TERROR NULLIUS has unwittingly exposed an environment where public institutions, private philanthropic organisations, and individual artists inhabit a complex and at times fraught terrain. This has implications for artists tackling political and ideological subjects, particularly as commissioning strands have come to dominate the landscape of contemporary art. ACMI alone has three ongoing commissioning programs (alongside the Ian Potter Commission they award the Mordant Family VR Commission, and the Artbank+ACMI Commission). Indeed, with so many established artists working at increasing scales and major budgets, commissioning is the primary way for many artists to make new work. It’s not hard to see the attractions of commissions.
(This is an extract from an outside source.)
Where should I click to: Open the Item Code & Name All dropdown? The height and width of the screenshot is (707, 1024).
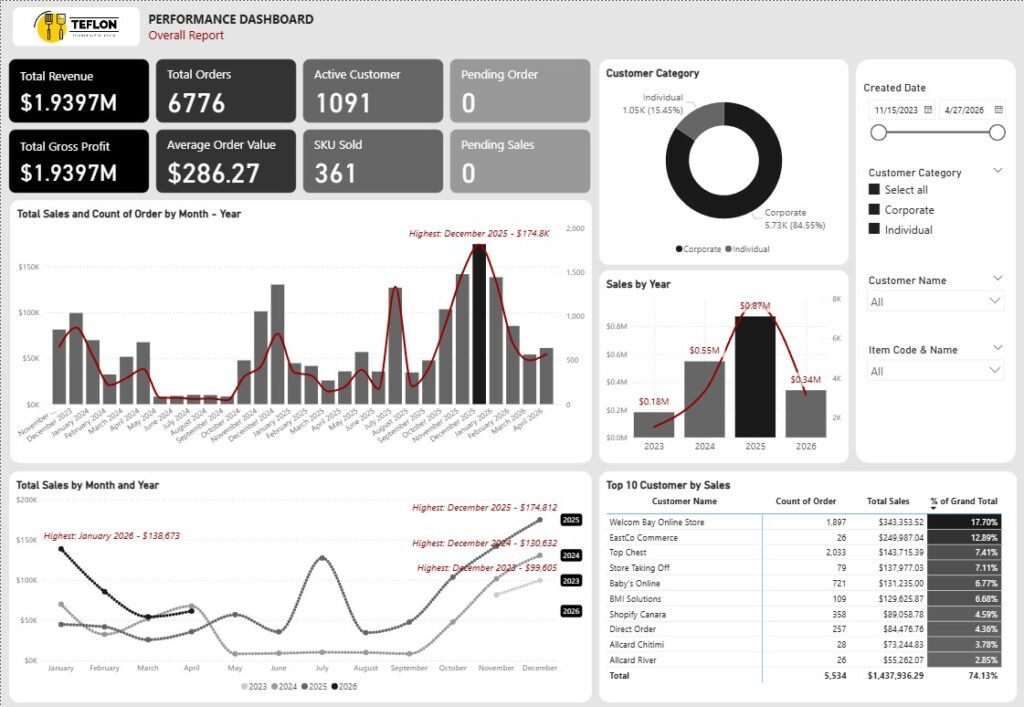click(x=935, y=371)
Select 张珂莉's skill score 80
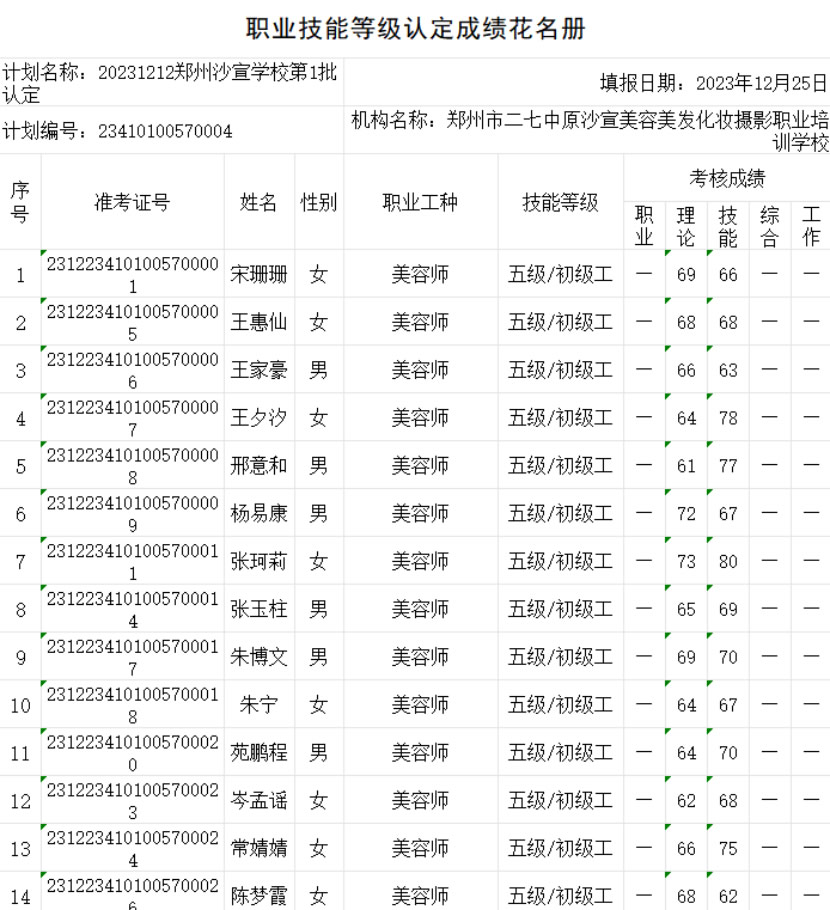Screen dimensions: 830x910 [728, 562]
For artists, a major commission provides time, space and money to devote to a singular project. For organisations, they can use commissioning strands to be seen to be supporting artists’ development and aiding the “creation of new work”. Commissions speak to desires for “newness” and “world premieres” that pervade contemporary cultural industries, and they offer extended opportunities for promotion and media coverage – more so than traditional acquisitions.
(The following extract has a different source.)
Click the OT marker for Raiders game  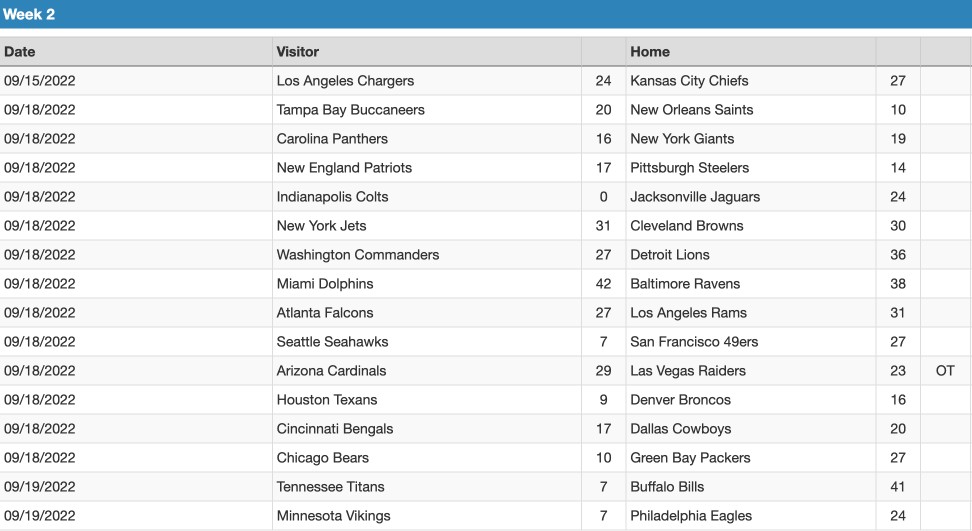(x=945, y=371)
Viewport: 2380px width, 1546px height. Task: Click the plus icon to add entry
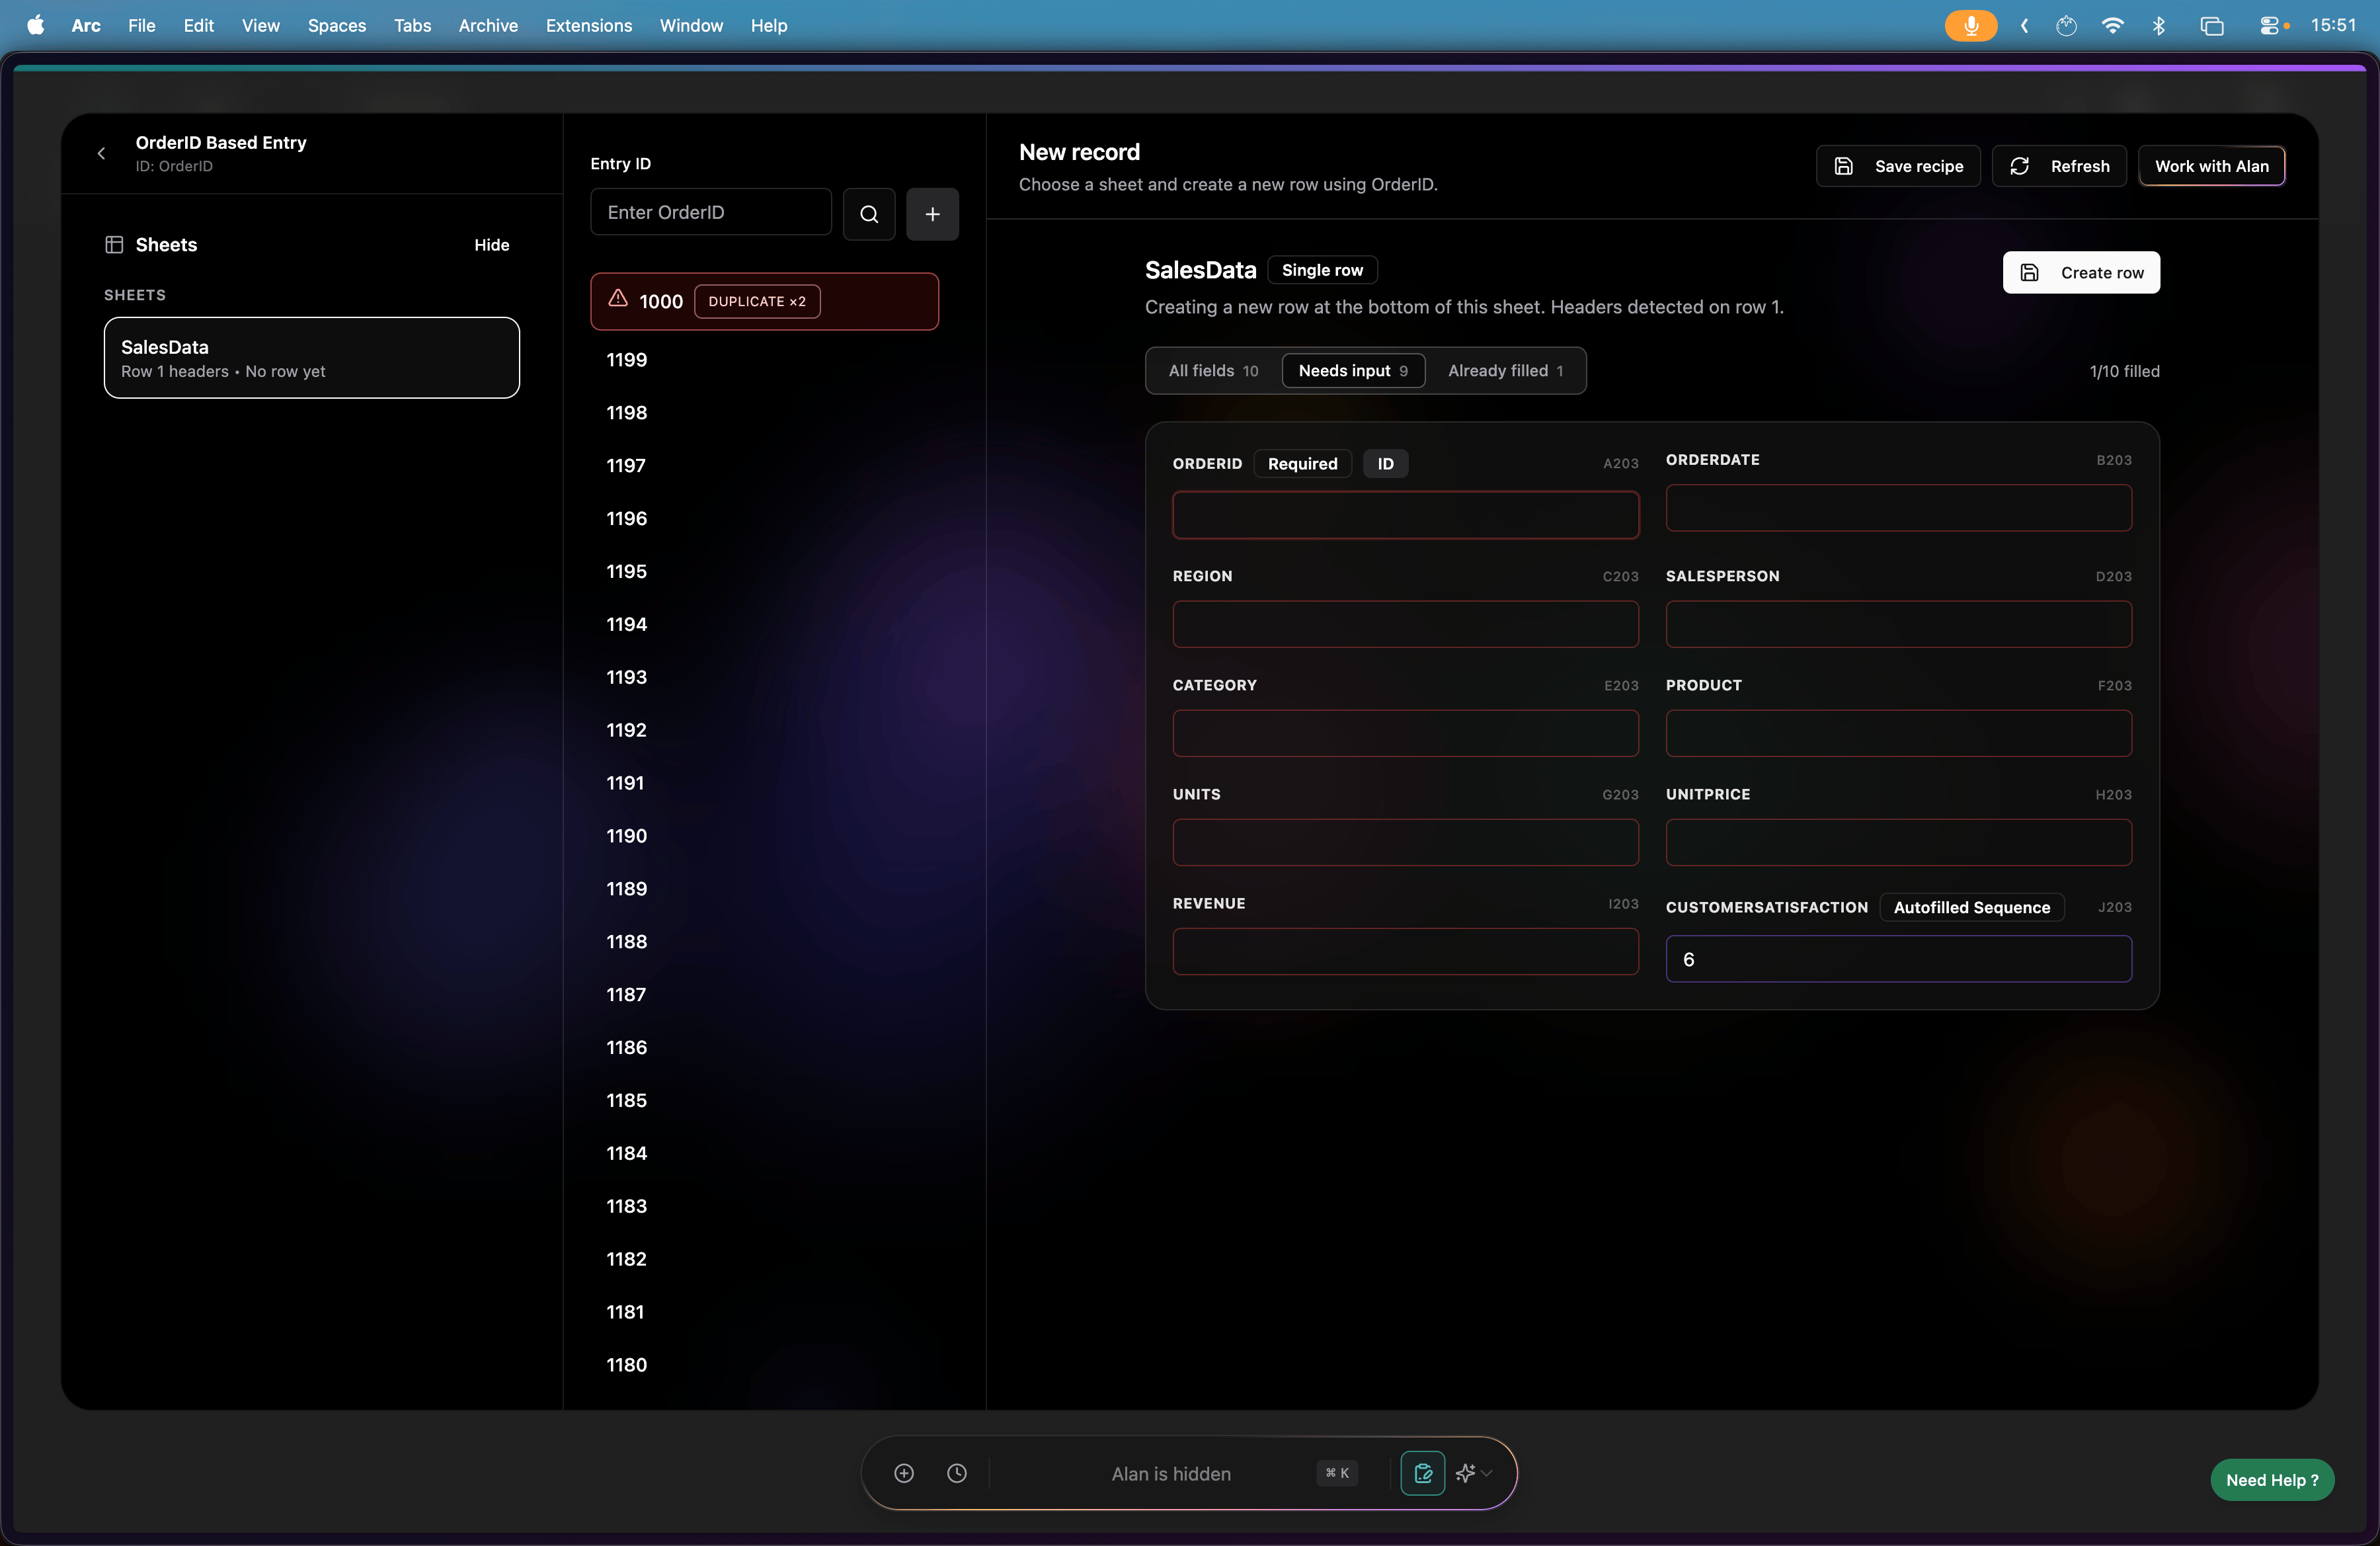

But alongside the kudos and broad promotional opportunities, commissioning comes with risks. There are always elements of unpredictability and uncertainty when creating new works, and the creative outcomes can never be predetermined. ACMI has stood by the artists in continuing to exhibit and support TERROR NULLIUS, and should be applauded for this. It seems that the Ian Potter Cultural Trust, on the other hand, has been happy to take credit for the positive aspects of its Moving Image Commissions (for example, its inaugural recipient Angelica Mesiti has just been announced as Australia’s 2019 representative at the Venice Biennale) but is not willing to absorb the associated risks. Continuing to support Soda_Jerk’s project, however, would not have necessarily implied endorsement of its politics. Rather than simply distancing themselves from the final artwork, the Ian Potter Cultural Trust could have productively mobilised their ideological differences to open up a much-needed space for dialogue. This was a lost opportunity; as our political bubbles are only becoming more and more polarised, considered debates and informed disagreements are needed more than ever.
Kate Warren is a writer, curator and researcher based in Melbourne, with a particular interest in cross-overs between contemporary art, film, photography and moving image practices. She received her PhD in Art History from Monash University in 2016.